*Exercise brief*
Please copy the items word for word, from the first line through the line that contains "Viewport: 1024px width, 576px".

start Exercise inputs

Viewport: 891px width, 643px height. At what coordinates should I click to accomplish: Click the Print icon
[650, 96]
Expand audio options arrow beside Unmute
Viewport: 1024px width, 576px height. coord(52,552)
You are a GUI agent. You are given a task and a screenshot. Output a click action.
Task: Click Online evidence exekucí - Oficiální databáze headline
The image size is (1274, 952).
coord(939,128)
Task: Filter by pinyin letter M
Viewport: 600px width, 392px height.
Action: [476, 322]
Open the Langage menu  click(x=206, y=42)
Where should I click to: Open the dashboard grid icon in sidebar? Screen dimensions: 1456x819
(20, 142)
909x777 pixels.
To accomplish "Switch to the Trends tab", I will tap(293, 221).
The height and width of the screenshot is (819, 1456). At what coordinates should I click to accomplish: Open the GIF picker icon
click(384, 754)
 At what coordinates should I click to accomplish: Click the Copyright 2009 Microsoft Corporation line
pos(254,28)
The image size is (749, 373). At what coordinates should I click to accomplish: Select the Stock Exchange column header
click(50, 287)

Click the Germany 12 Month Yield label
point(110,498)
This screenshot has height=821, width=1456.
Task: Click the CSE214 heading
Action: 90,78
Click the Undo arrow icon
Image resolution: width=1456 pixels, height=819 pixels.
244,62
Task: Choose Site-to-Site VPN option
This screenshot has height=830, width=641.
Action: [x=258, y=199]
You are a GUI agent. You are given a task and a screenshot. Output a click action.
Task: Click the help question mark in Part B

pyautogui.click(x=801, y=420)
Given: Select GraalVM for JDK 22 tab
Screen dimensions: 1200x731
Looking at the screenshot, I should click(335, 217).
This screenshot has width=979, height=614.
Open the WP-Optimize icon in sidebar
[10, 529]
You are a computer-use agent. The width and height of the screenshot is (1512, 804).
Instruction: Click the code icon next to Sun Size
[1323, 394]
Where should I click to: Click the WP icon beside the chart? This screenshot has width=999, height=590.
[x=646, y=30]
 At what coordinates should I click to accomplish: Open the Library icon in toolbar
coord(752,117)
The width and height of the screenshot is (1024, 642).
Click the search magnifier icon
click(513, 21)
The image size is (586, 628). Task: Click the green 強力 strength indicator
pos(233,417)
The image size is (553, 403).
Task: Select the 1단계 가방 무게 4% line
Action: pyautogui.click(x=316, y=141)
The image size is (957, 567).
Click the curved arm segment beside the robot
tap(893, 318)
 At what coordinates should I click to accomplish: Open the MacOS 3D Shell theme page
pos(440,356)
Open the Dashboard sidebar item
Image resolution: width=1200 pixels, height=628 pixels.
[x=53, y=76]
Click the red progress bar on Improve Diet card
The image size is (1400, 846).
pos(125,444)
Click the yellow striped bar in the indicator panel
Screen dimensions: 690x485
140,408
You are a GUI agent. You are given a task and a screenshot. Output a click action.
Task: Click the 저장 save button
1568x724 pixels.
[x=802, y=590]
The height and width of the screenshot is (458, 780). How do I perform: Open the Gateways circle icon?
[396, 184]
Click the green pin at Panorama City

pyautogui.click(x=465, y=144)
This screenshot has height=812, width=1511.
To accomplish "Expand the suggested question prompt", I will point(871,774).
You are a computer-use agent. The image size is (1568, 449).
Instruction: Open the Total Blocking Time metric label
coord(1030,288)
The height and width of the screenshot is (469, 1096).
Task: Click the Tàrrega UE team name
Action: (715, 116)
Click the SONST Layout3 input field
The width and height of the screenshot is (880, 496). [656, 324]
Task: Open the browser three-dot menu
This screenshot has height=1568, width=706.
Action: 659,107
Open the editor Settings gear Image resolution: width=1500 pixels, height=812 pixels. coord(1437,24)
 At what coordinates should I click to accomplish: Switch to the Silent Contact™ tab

end Exercise inputs

*Answer in full*
Viewport: 891px width, 643px height. At what coordinates should I click to accomplish: Click the Print icon
[650, 96]
Expand audio options arrow beside Unmute
Viewport: 1024px width, 576px height. coord(52,552)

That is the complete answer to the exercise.